Although the first attempts to create an Irish sugar industry were snuffed out by the
taxes imposed in the Act of Union, it was nevertheless clear that making our own sugar
would be a vital part of our development as an agricultural nation, and so experiments
continued towards the end of the last century designed to produce the highest yielding
form of sugar beet.

On the foundation of the new state in 1922, Ireland was quite advanced in sugar beet
research, and in December 1925, on flatlands by the River Barrow, engineers began to mark
out the ground for what was to become the Carlow sugar factory.

That factory was to prove that high quality sugar could be produced economically in
Ireland from home-grown natural raw material. Later, the State took over the Carlow
factory, and in the mid-thirties, built others at Mallow, Thurles and Tuam.

CONCLUSION
During its long history sugar has been, as well as the cause and prize of wars, an object
of political activity. The industry has often been early on the list for expropriation in
newly independent countries and has been nationalised in many cases.

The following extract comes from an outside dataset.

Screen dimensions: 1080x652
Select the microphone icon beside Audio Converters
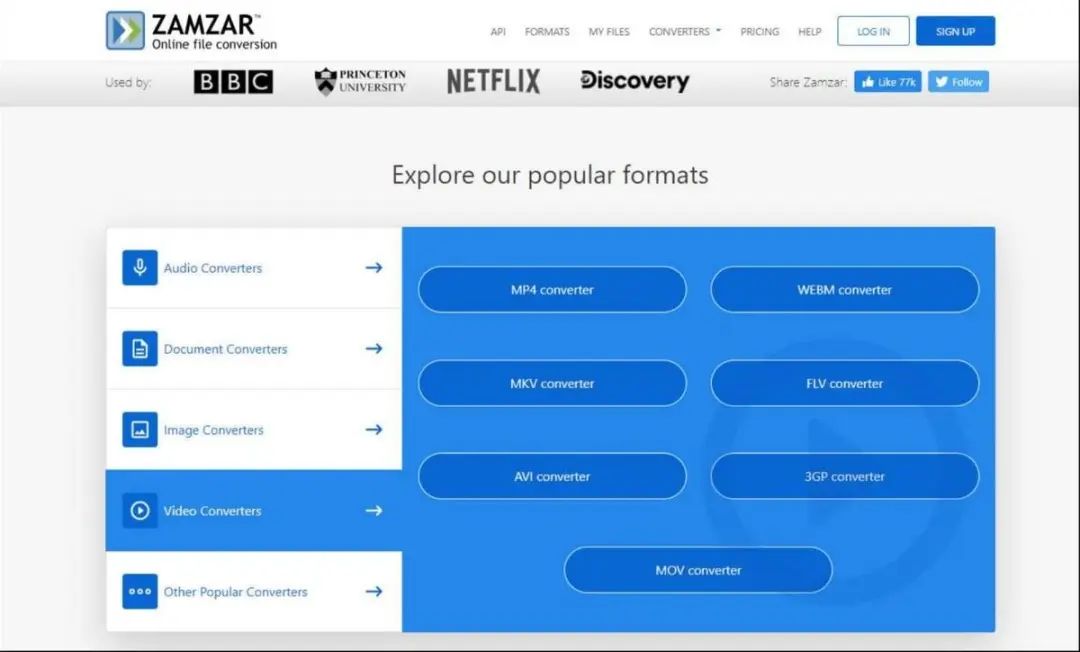[x=139, y=267]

There are many reasons for this. Sugar is an attractive commodity which also provides a
simple means of collecting taxes. It supplies a livelihood for countless thousands of
people throughout the globe. And in a world whose population is rapidly growing it is
important, because the sugar cane and the sugar beet are respectively the most efficient
plant fixers of solar energy among tropical and temperate zone vegetation.

The cane is four times as effective as any other tropical plant in terms of production of
harvestable dry matter per hectare per year, and the beet is twice as productive as any
temperate zone plant. Put another way, it requires on average of only 0.07 hectares to fix
solar energy to the equivalent of 1 million kilocalories of energy in the form of sugar.